FORTUNE — We now know that 7.1 million people signed up for health care insurance during the Affordable Care Act (ACA)’s initial enrollment period, which ended on March 31. But, what is less well known is the potential financial disaster facing these millions of consumers who have chosen policies during the last six months.

Our recently published research  shows that four out of five consumers will choose a more expensive policy than they need. Because of the complexity of the state and national websites, the typical family will overpay by more than $600 a year. For the average earner, that’s half a week’s salary.

We examined exchanges at the state and federal level to determine how difficult it is to shop for an insurance plan. Choosing a policy on the state and federal websites requires consumers to sort through a sea of information to find the best options. And as a result, a majority of people have trouble assessing the relative importance of monthly premiums, co-pays, and the annual deductible. What’s more, consumers tend to overemphasize co-payments and deductibles in their decision-making.

MORE: What’s next for Obamacare?

Evaluating the various tradeoffs inherent in these decisions is not intuitive, and knowing how to address them requires a level of financial and mathematical expertise that few people possess. In fact, during our experiment we asked Columbia MBA students, a group that is quite good at crunching numbers, to find the cheapest policy: More than one quarter got it wrong, and those who got it right told us they needed a spreadsheet to do the proper calculations.

» **Entries on target coordinates**

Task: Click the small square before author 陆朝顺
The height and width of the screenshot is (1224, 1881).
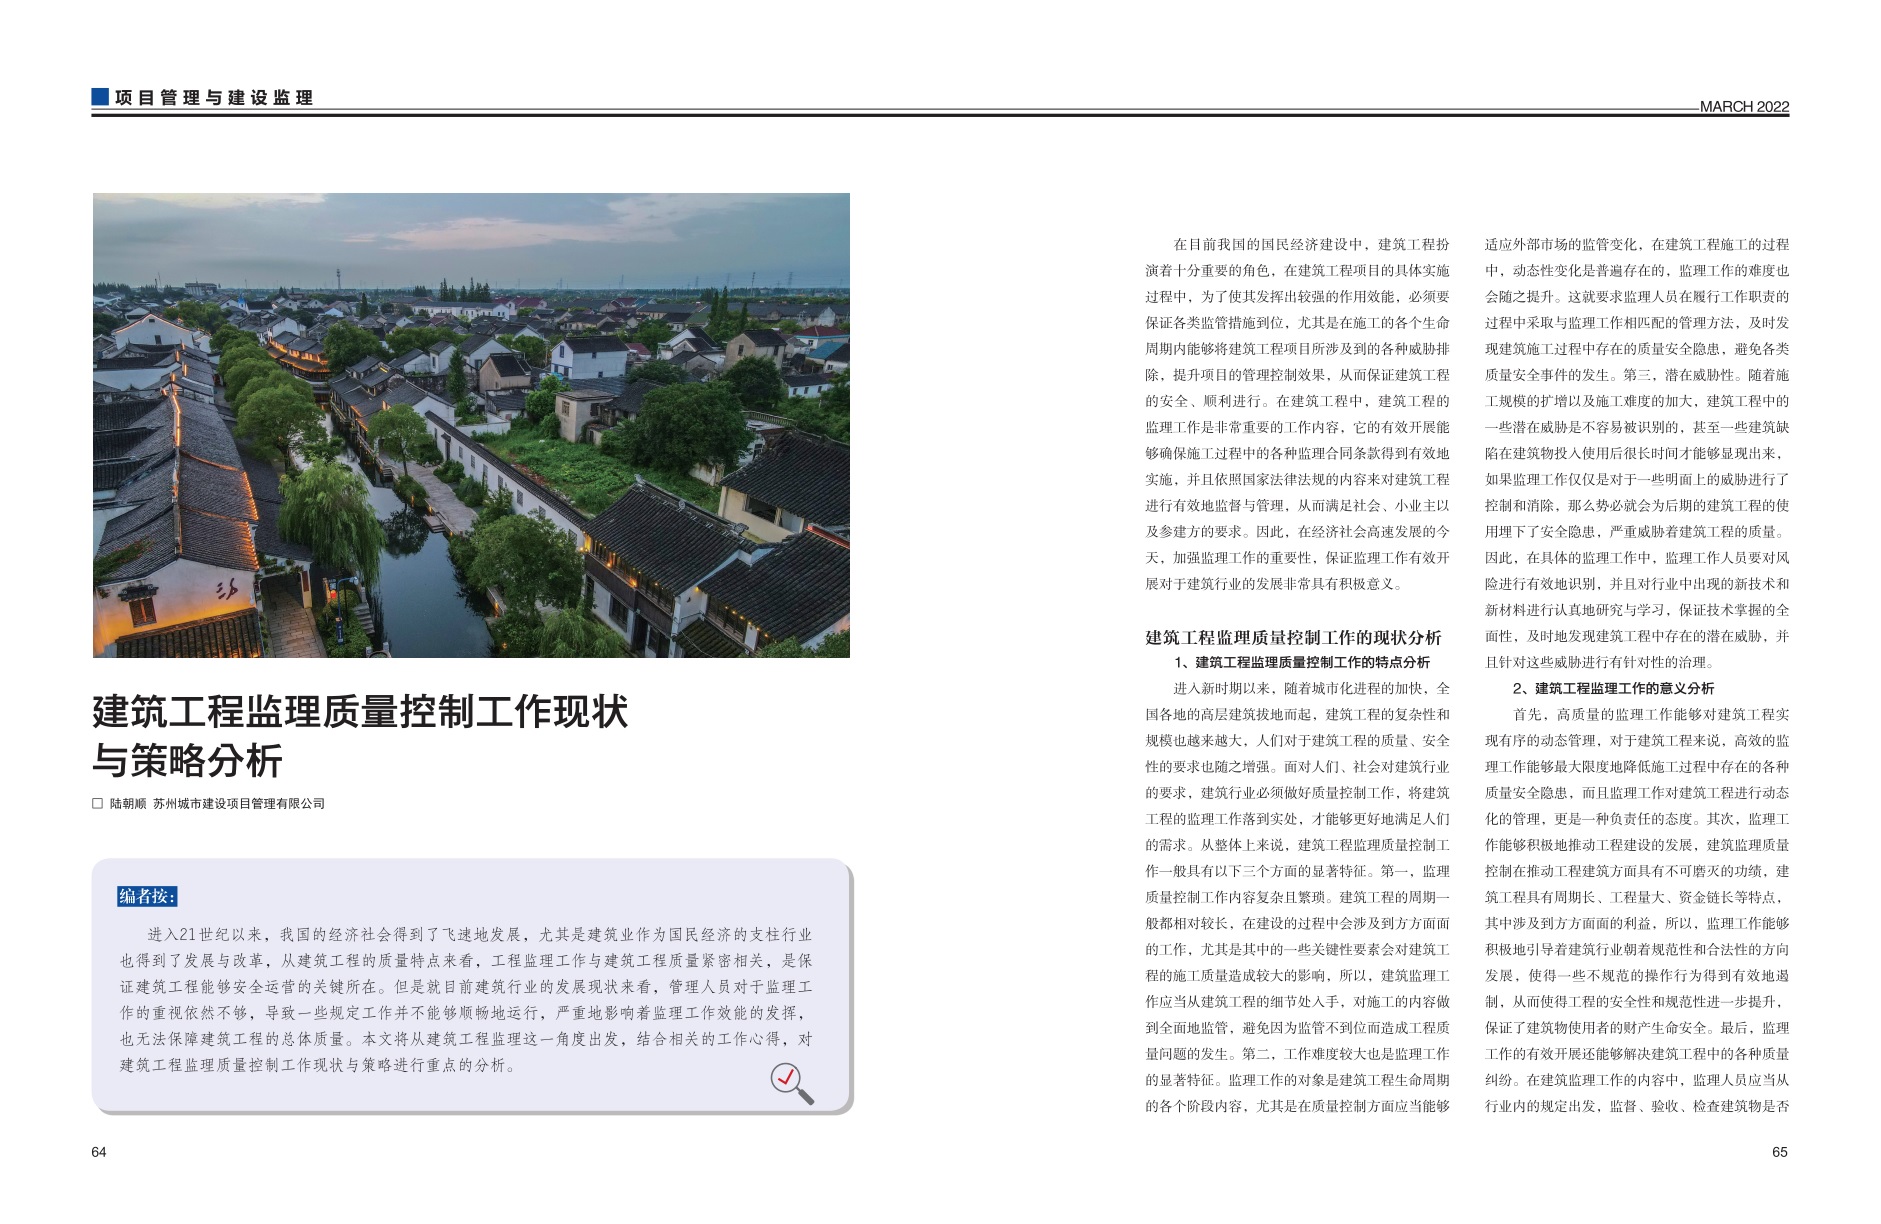Action: pos(98,804)
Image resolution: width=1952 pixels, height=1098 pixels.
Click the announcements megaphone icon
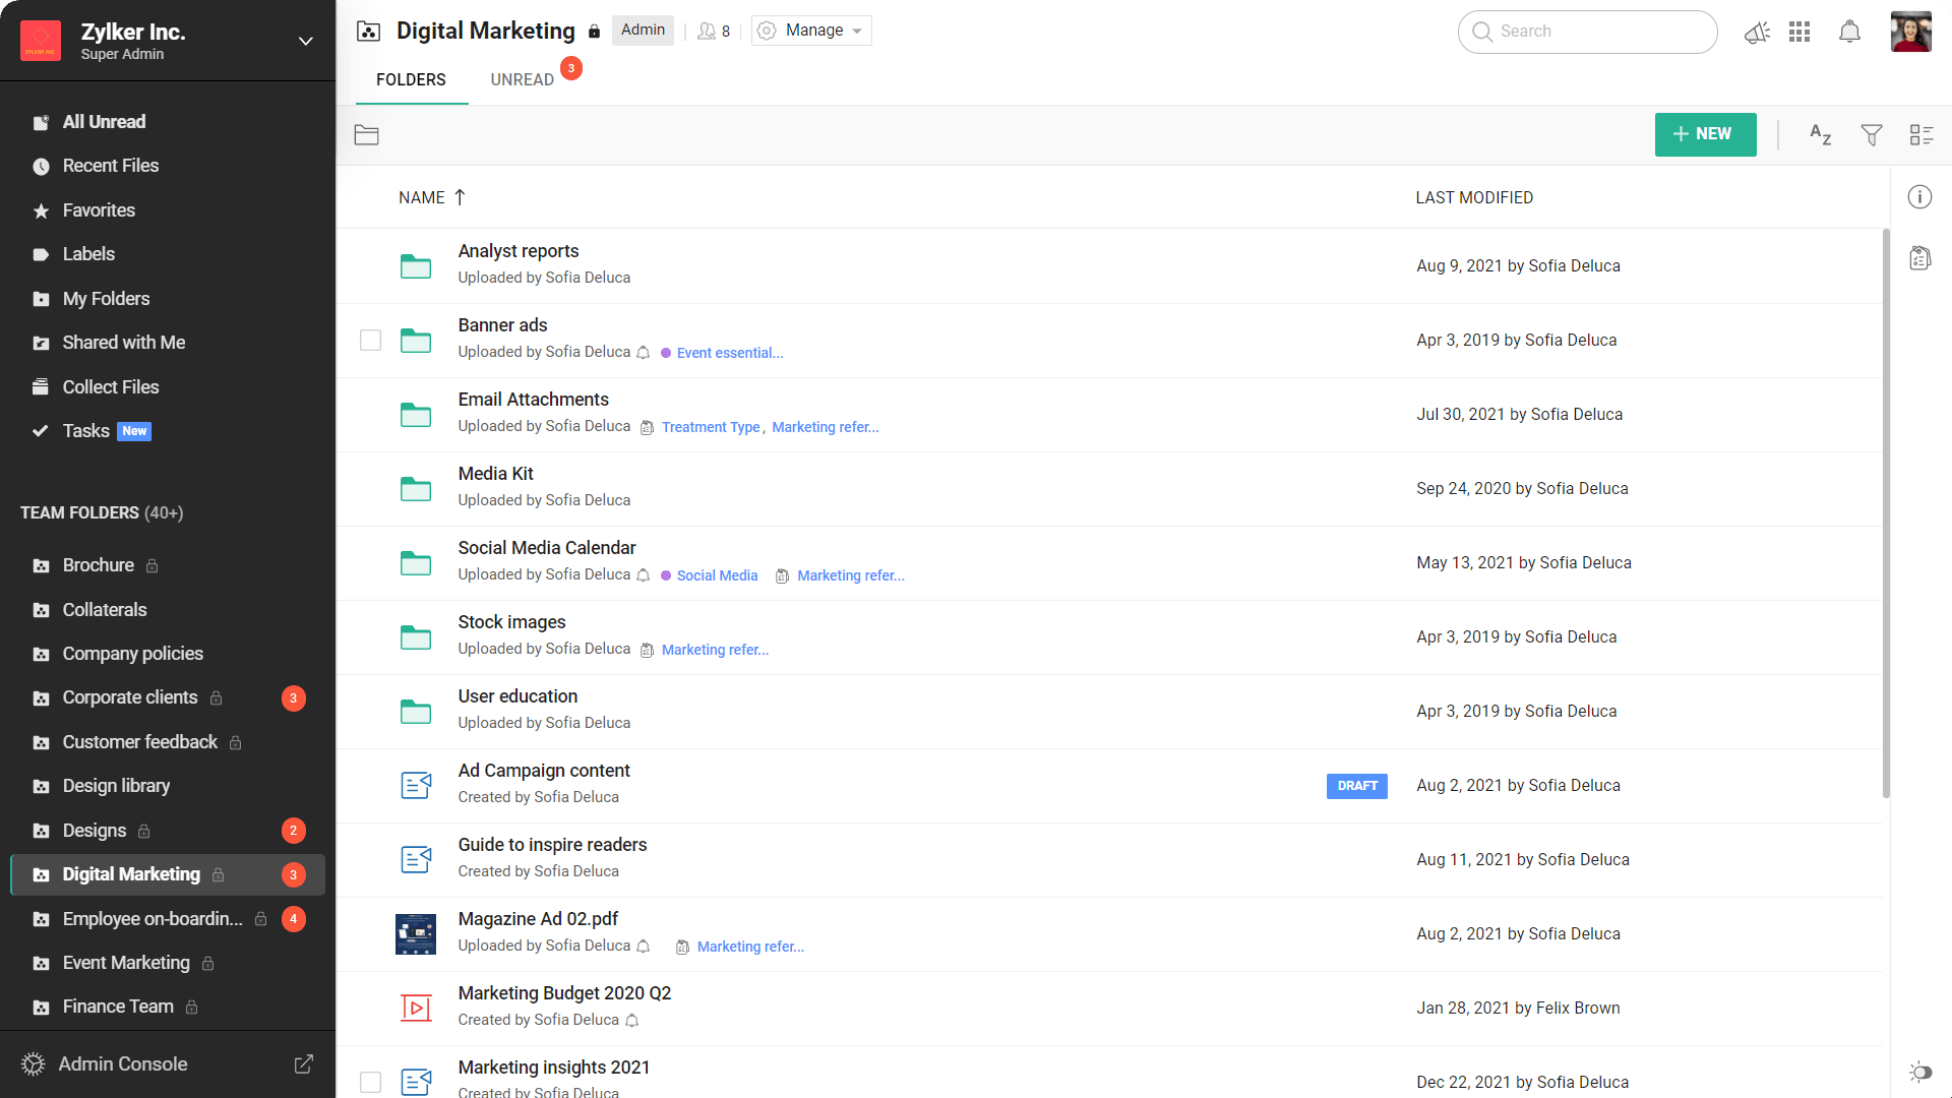point(1756,32)
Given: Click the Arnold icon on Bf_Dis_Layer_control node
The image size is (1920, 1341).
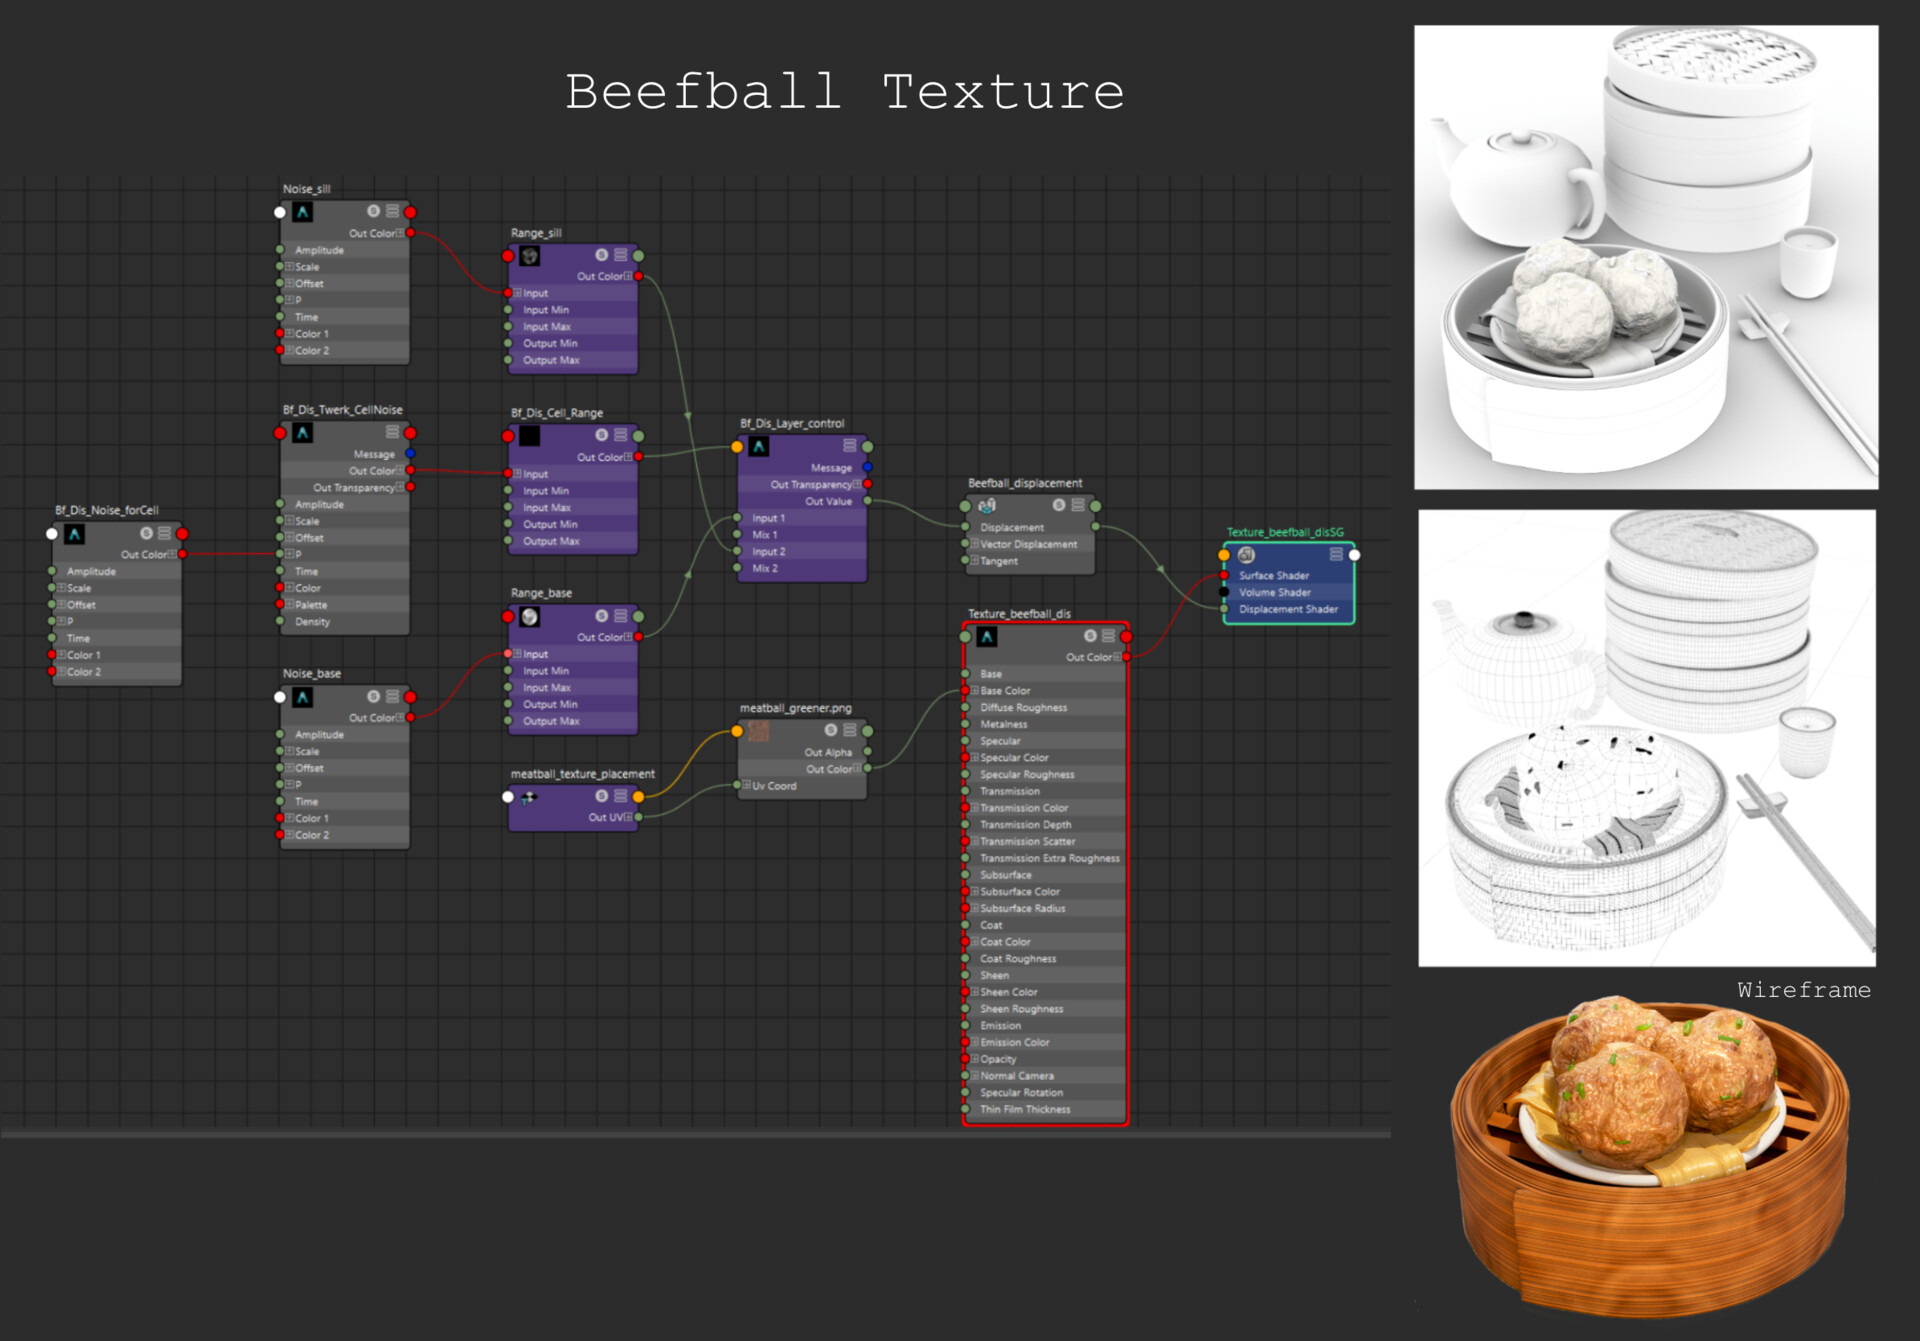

» **DIRECTIVES**
- A) The passage on health insurance enrollment says people have trouble judging the relative importance of several cost factors. List each one.
- B) Go on with the passage on choosing health insurance plans under the Affordable Care Act, picking up after its final sentence.

» **OUTPUTS IN ORDER**
- A) monthly premiums, co-pays, the annual deductible

- B)
We then added in monetary incentives to see if this would improve decision-making performance. Participants were offered $1 for correctly identifying which plan made the most economic sense for them, as well as entry into a lottery for an additional $200. The failure rate remained overwhelming, with nearly 80% of participants choosing a plan that costs more than they need to spend. Ironically, our financial incentives were modest compared to the built-in incentive: If consumers in this portion of the study had chosen correctly, they would have saved more than $400 annually anyway.

Is the idea of having people choose their own health insurance a bad idea? Only if you insist on having them do so without some help.

MORE: The problems with debt-hungry banks

Any website could help perform the necessary calculations, just as Amazon does when calculating what shipping, handling, and tax would be for a purchase. And like Amazon or Netflix, the exchanges could make suggestions about what policies are selected by people matching your criteria. When we offered tools like this in our studies, ordinary people make choices that are much better, reducing their mistakes to performing as well as our MBA students.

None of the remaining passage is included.